Installation view of JULIET CARPENTER’s video installation EGOLANE (2022). Photo by Ivan Murzin. Courtesy Auckland Art Gallery Toi o Tamaki. 

New Zealand’s 11th Walters Prize Names Four Nominees

New Zealand’s contemporary art prize, the Walters Prize, has nominated four finalists for its 2024 edition. The shortlisted artists include sculptor Brett Graham, artist and writer Owen Connors, filmmaker Julie Carpenter, and multimedia artist Ana Iti. Selected based on their body of works produced between 2020 and 2022, the nominees were praised by jurors for presenting “extraordinary works [addressing] the cultural, social, and political conditions of our time, and [asking the public] to pay careful attention to the way histories are made, told, and maintained.” Conners was named for his queer-themed egg tempera paintings based on European art historical canons and virus-like paintings. Graham was nominated for his ornately carved sculptures of fortifications rooted in Tainui and Taranaki Māori culture. Carpenter’s psychological film EGOLANE (2022) reflected lockdown-era truths. Iti received recognition for her stone sculptures evoking Māori mythology. Hosted by Auckland Art Gallery Toi o Tāmaki, the NZD 50,000 (USD 31,200) Prize has been changed to a triennial format in efforts to consider artists’ contributions to contemporary art more holistically. The exhibition of the 11th Walter Prize is scheduled to open in mid-2024, prior to the announcement of the winner at the end of the year.

Portrait of UTE META BAUER. Photo by Alessandro Brasile. Courtesy Diriyah Contemporary Art Biennale. 
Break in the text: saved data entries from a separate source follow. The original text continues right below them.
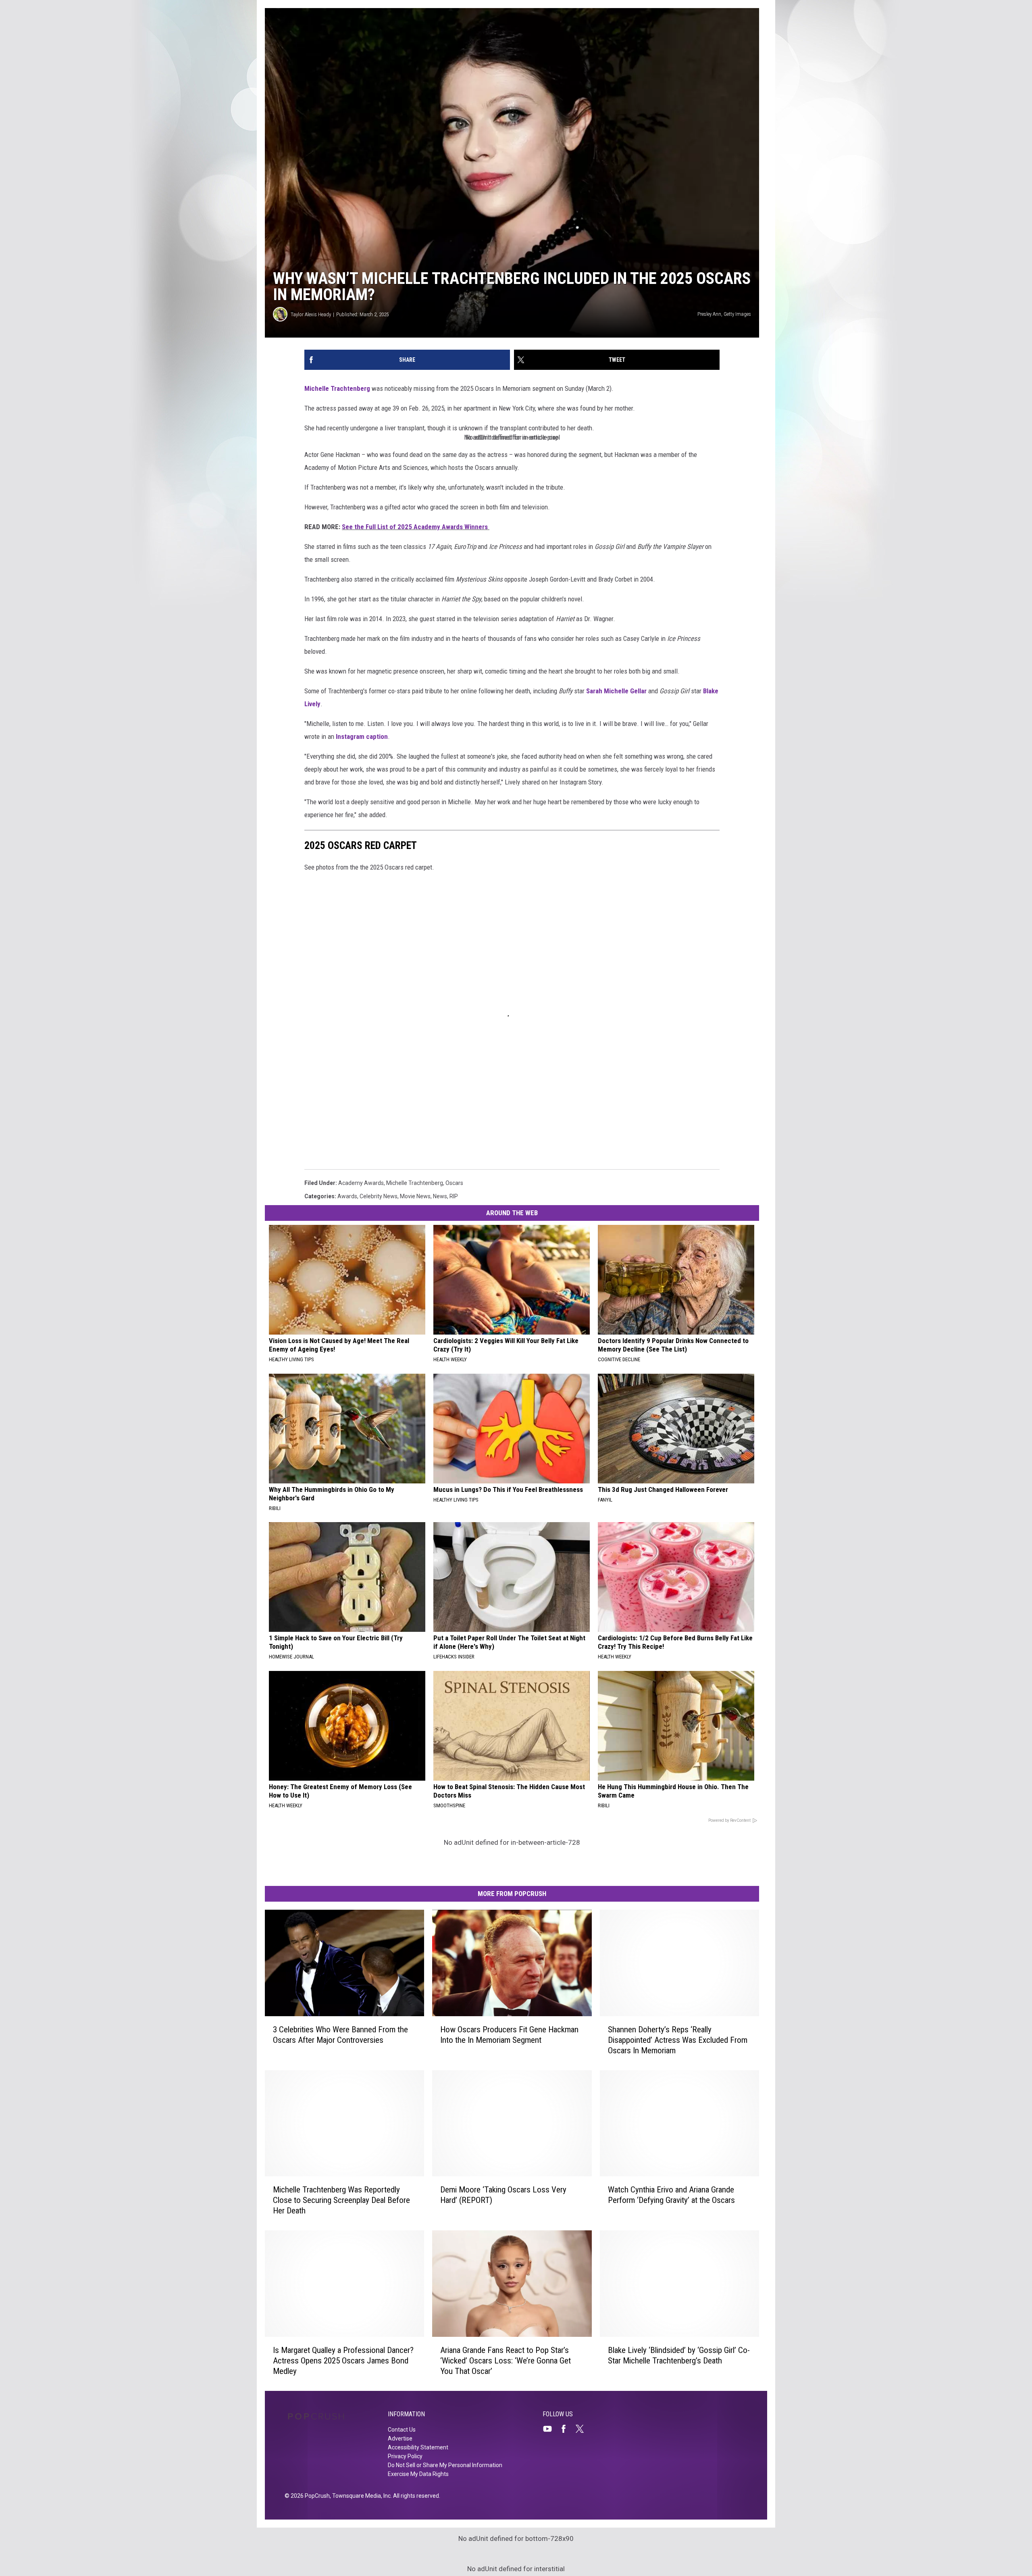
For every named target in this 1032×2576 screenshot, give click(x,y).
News (440, 1196)
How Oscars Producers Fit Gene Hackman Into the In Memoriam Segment (509, 2035)
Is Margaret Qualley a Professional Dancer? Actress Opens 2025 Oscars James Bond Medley (343, 2360)
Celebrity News (378, 1196)
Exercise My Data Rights (418, 2474)
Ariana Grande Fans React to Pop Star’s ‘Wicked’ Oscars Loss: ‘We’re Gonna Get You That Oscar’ (505, 2360)
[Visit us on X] (583, 2429)
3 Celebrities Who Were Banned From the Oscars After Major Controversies (340, 2035)
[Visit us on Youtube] (551, 2429)
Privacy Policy (405, 2456)
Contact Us (402, 2429)
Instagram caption (362, 736)
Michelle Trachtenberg (337, 388)
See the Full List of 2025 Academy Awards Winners (415, 527)
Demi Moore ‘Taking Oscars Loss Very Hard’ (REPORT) (503, 2195)
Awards (347, 1196)
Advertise (400, 2438)
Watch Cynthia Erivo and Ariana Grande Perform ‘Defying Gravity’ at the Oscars (671, 2195)
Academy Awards (361, 1183)
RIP (453, 1196)
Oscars (454, 1183)
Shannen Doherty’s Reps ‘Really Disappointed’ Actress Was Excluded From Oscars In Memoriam (677, 2040)
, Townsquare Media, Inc (360, 2496)
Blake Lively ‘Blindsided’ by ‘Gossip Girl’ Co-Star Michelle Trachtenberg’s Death (679, 2355)
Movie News (415, 1196)
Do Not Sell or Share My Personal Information (445, 2465)
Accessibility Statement (418, 2447)
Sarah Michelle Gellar (616, 691)
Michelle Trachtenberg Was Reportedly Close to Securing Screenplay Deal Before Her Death (341, 2200)
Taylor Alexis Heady (311, 314)
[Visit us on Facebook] (567, 2429)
Ute Meta Bauer to Lead the 2024 Diriyah Contemporary Art Biennale

International curator and professor of contemporary art, Ute Meta Bauer, has been appointed artistic director of the 2024 Diriyah Contemporary Art Biennale. Bauer has previously helmed a number of curatorial projects at international festivals, including the Singapore Pavilion for the 59th Venice Biennale, the 17th Istanbul Biennale, Documenta11 under then-artistic director Okwui Enwezor, and the third Berlin Biennale for Contemporary Art. Deeply involved in art education, she also held executive positions in leading cultural and academic institutions worldwide, such as the Academy of Fine Arts Vienna, the Office for Contemporary Art Norway, the Royal College of Art, London, and the Massachusetts Institute of Technology. Bauer currently co-chairs the master’s program in museum studies and curatorial practices at the Nanyang Technological University School of Art, Design and Media in Singapore. Bauer was selected by an independent, international advisory committee, which consists of Rafal Niemojewski, director of Biennial Foundation; Antonia Carver, director of Art Jameel; artist-curator Akram Zaatari; curator Raneem Farsi; and art patron and collector Sarah Binladen. The second edition of the biennale will open in Saudi Arabia next January, continuing its goal to showcase underrepresented Middle Eastern artists while catalyzing international exchange in a burgeoning local art landscape.